Your objective: Quote exactly, and only, the lines of the material below from the line with "Image resolution: width=945" through the line with "the hamburger menu".

Data shown:

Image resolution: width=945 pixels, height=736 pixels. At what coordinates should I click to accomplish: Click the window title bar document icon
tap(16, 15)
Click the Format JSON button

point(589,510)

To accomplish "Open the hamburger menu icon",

--

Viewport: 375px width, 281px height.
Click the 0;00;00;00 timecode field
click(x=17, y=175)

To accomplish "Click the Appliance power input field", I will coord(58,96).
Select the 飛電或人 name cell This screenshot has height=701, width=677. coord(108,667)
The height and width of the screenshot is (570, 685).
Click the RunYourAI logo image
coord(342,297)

* * *

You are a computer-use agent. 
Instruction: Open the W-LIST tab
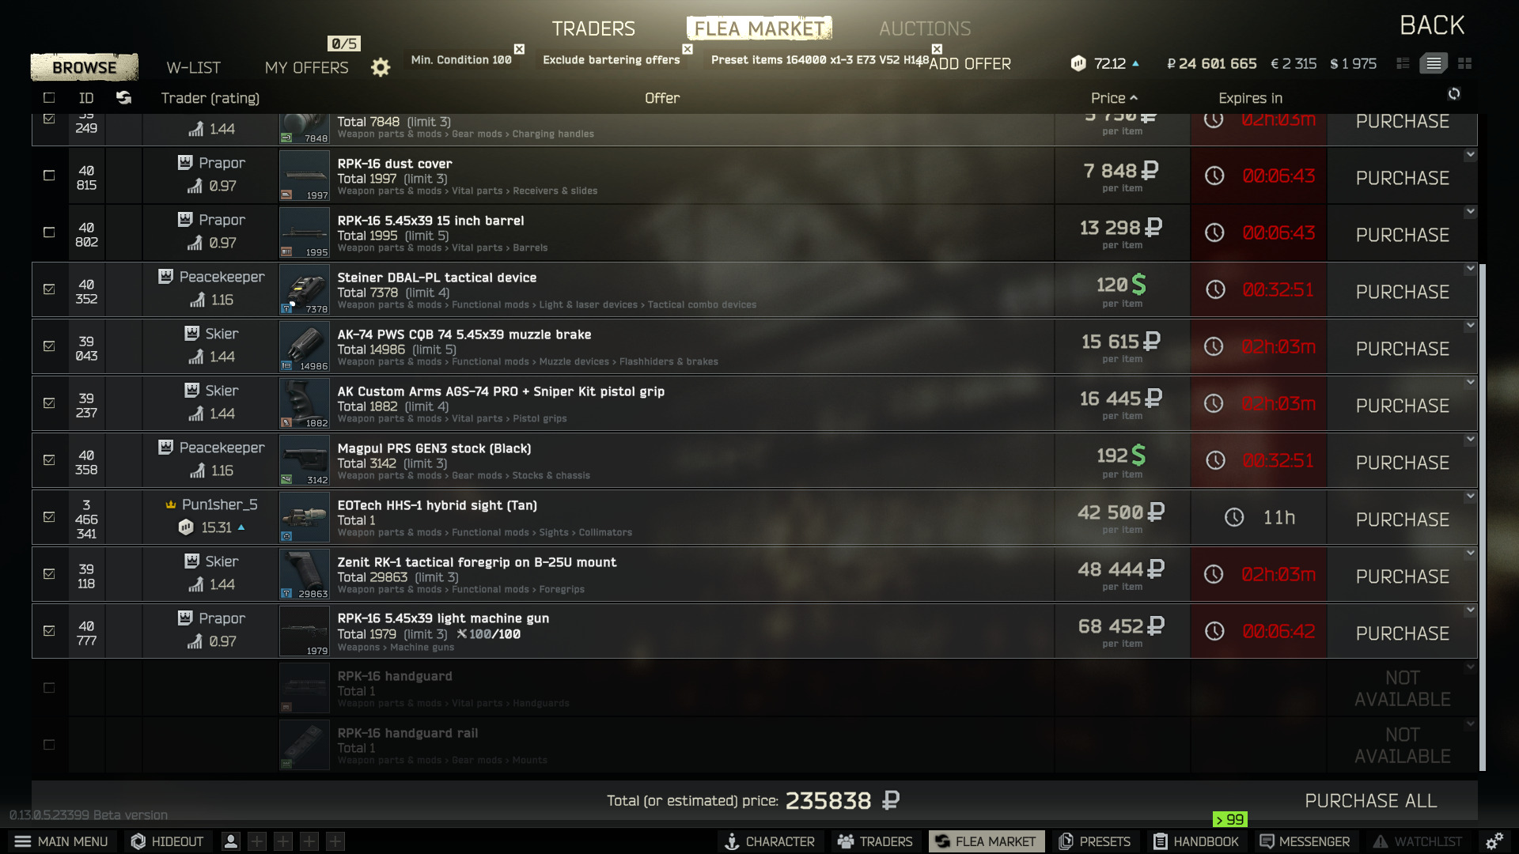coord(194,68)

Reply:
Image resolution: width=945 pixels, height=736 pixels. At what coordinates should I click to accomplish: Click the window title bar document icon
tap(16, 15)
Click the Format JSON button

point(589,510)

To accomplish "Open the hamburger menu icon",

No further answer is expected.